Festive fur. The Grinch takes full advantage of the traditional Christmas palette. Doesn’t anyone wonder why the jolly jiggler hasn’t worked some green into his wardrobe after all these years?
He’s local. Instead of living at the North Pole, the Grinch owns an adorably dank cave nearby, so he’s available year-round.
He’s egalitarian. None of this naughty-or-nice business. The Grinch hates (and later loves) everyone equally.
A dog with fake antlers is a better sidekick than a reindeer with an inflamed nose. Besides, a glowing nose is completely useless in a storm, despite all accounts to the contrary.
He’s far less likely to get stuck in your chimney.
Burglary is less objectionable than slavery, by which I mean stealing presents seems to be a better idea than keeping an army of elves working with only one day off per year.
At least the Grinch has the decency to feel remorse for breaking into houses.
The Grinch’s origin story is way more compelling. Everyone loves a story of redemption; the prodigal Grinch, as it were. Santa doesn’t really have a character arc.
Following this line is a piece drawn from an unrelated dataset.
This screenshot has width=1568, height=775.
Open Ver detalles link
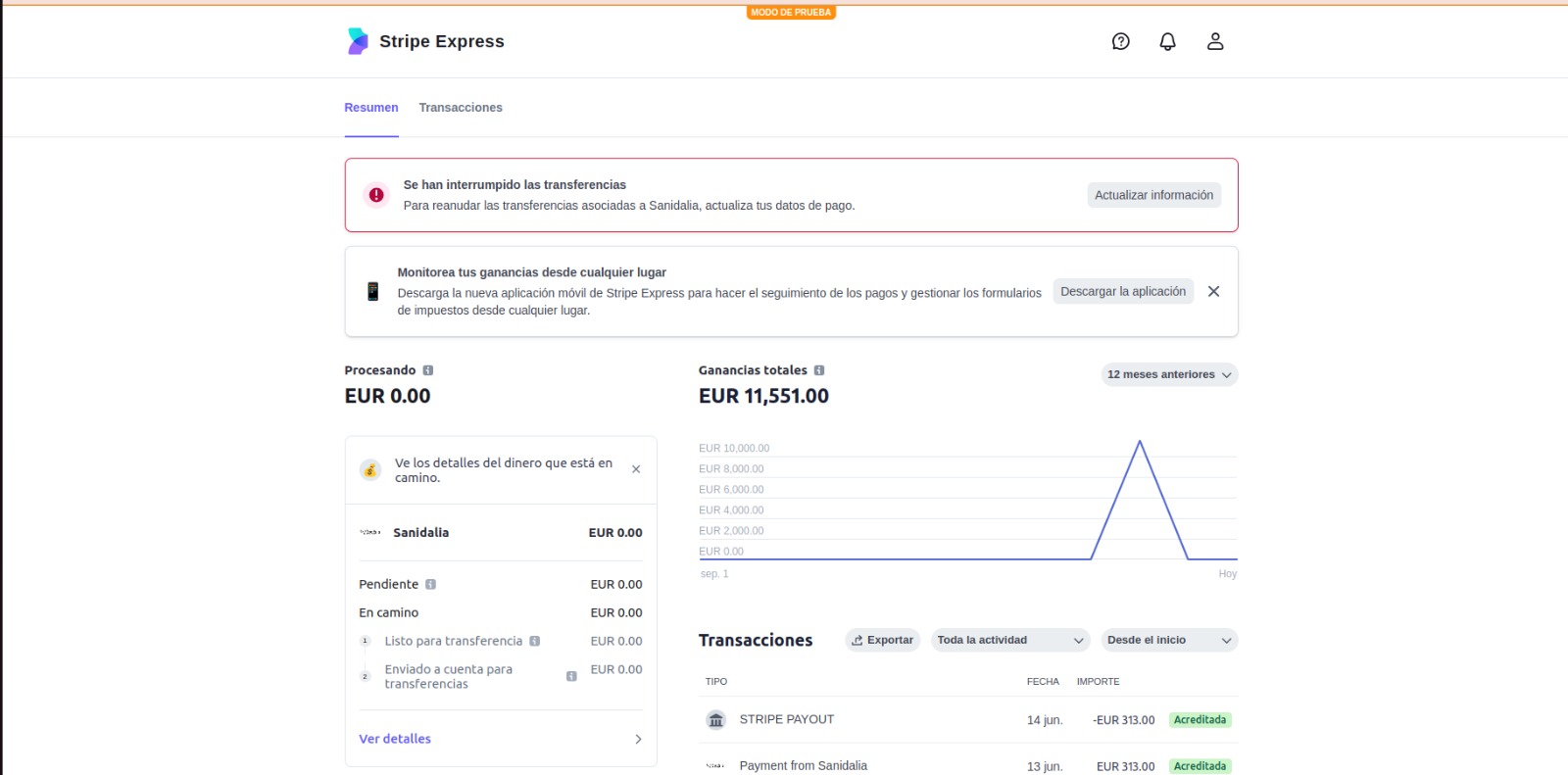point(395,739)
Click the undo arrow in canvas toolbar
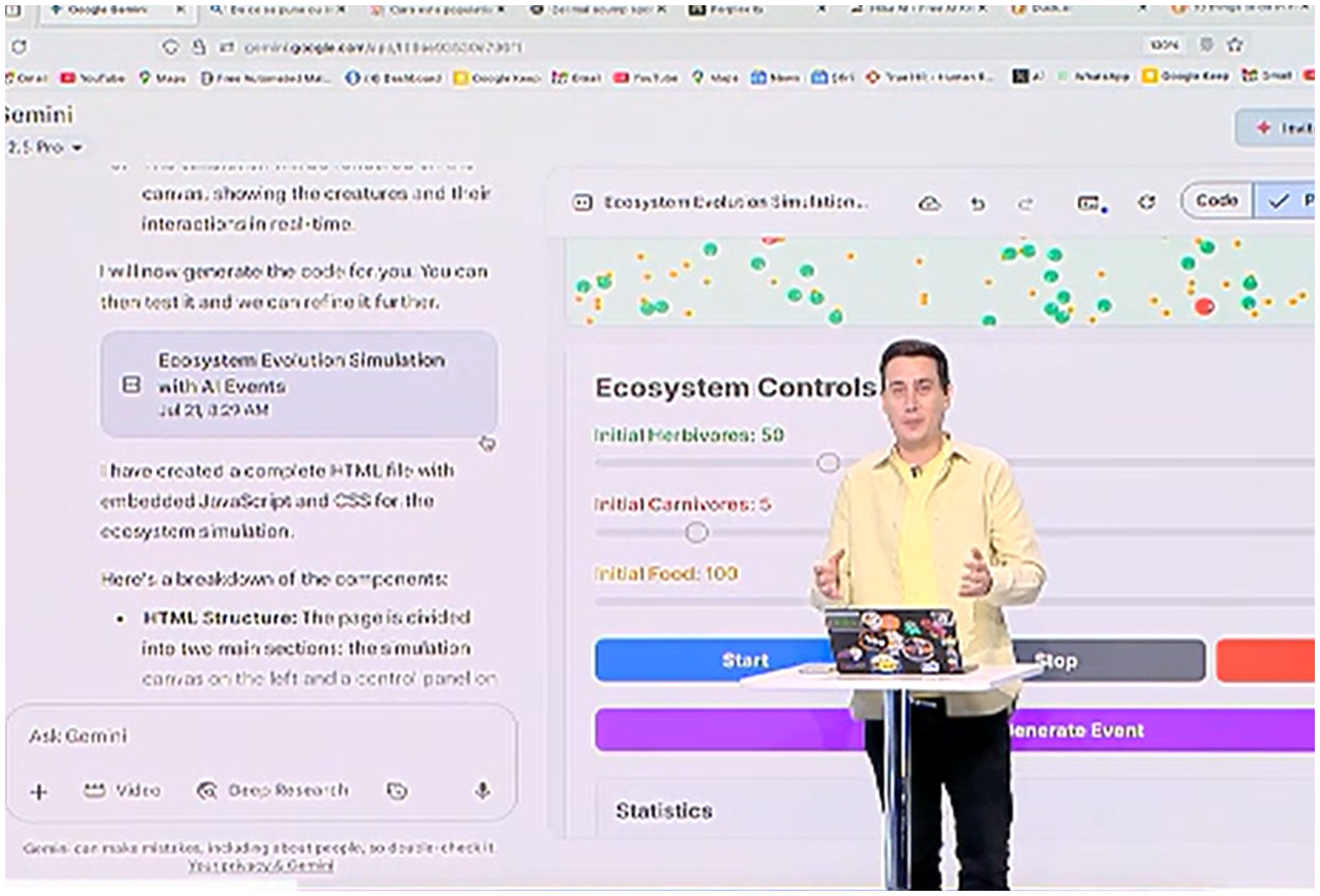 click(x=977, y=203)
The Grinch has a much jazzier theme song.
Dr. Suess toys are infinitely more fascinating than real toys. Sure, your Xbox can play cool games, but a Wixlespotch can take you to the land of Novindips, help you find a ripe boobertyjimmit for lunch, have you home in time for tizzit, and shave your coddleydoobitermip.
I was going to propose that Jim Carrey’s Grinch was superior to Tim Allen’s Santa Claus, but it seems like both sides of that argument would be hard to support. Everybody loses on that one. So let’s leave this at ten reasons and call it a Merry Christmas.
What do you think? Which mascot of over-consumption do you think is the best?